The 100g to 25g breakout cable from QSFPTEK is what you need to connect your high-bandwidth fiber to slow ports. A fiber breakout cable is also known as a fiber fanout cable. The cable has a collection of several simplex cables housed inside one outer jacket. A fiber breakout cable is different from a distribution cable. The distribution cable has tight-buffered fibers covered in an outer jacket.
The 100g to 25g breakout cable is thicker than distribution cables. A fiber breakout cable is rugged because of its extra thickness. You can use a fiber breakout cable to separate a large-capacity fiber. You do not need splice boxes if you use a breakout cable.
100g to 25g Breakout Cable Advantages
· One of the benefits of a breakout cable is that it increases port density. How does it do that? Let’s, for instance, take a switch that has 36 qsfp dd ports. You can use fiber breakout cables to increase the port density by two to three times. You cannot achieve this with switches that have single-lane ports.
· Another benefit of the breakout cable is that it enables you to access low-speed ports when you have a high-speed fiber connection. For instance, if you have a 40g qsfp+ transceiver but your switch has qsfp ports, you can use a breakout cable. You can split the 40g to 4, 10g lanes.
· A breakout cable makes the transition to new equipment easier. If you are using older equipment, upgrading all of it at once is a costly affair. However, you can upgrade in a staggered fashion by using breakout cables.
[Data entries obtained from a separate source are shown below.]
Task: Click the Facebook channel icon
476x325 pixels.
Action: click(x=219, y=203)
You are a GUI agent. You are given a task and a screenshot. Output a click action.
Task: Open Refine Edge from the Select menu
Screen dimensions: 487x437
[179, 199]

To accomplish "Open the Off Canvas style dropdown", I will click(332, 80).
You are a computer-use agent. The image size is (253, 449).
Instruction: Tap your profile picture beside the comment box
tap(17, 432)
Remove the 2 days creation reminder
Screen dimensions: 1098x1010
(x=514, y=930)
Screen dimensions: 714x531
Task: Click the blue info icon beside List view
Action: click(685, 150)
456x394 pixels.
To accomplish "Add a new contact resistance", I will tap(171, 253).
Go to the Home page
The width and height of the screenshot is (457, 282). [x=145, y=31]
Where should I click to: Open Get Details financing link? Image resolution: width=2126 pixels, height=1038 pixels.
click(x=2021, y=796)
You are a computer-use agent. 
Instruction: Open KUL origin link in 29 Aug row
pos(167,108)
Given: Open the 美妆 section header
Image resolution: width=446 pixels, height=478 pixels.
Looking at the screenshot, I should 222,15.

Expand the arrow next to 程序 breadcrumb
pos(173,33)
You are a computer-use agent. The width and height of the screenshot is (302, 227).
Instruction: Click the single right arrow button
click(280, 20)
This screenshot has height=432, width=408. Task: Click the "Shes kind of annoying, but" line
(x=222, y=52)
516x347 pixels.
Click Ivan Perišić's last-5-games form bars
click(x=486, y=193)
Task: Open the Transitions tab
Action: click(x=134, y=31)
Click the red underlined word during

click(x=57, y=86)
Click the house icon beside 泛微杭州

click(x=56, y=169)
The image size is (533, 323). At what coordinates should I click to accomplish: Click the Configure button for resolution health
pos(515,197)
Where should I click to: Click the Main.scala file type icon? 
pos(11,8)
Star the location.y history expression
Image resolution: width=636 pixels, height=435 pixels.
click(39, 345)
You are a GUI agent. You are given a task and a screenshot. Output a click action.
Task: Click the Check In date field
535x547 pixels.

You can use 100g base transceivers with breakout cables to connect to slower switches. It will give you more time to buy better switches or other host devices.
· Another benefit of breakout cables is that they occupy less space. A 100g to 25g breakout cable from QSFPTEK is thinner than a fiber cable with the same number of cores. The breakout cable is therefore suitable for cable-dense environments.
· You can use a breakout cable to create redundancy in the network. Let’s say you have a 100g qsfp28 transceiver that you want to break out into 4, 25g connections. You may connect two fiber cables to the primary device and the other two to a backup device.
Disadvantages of qsfp+ breakout cables
· Breakout cables have a limited length. A breakout cable connects devices within the same rack. Other breakout cables are available to connect devices at least 7 meters apart.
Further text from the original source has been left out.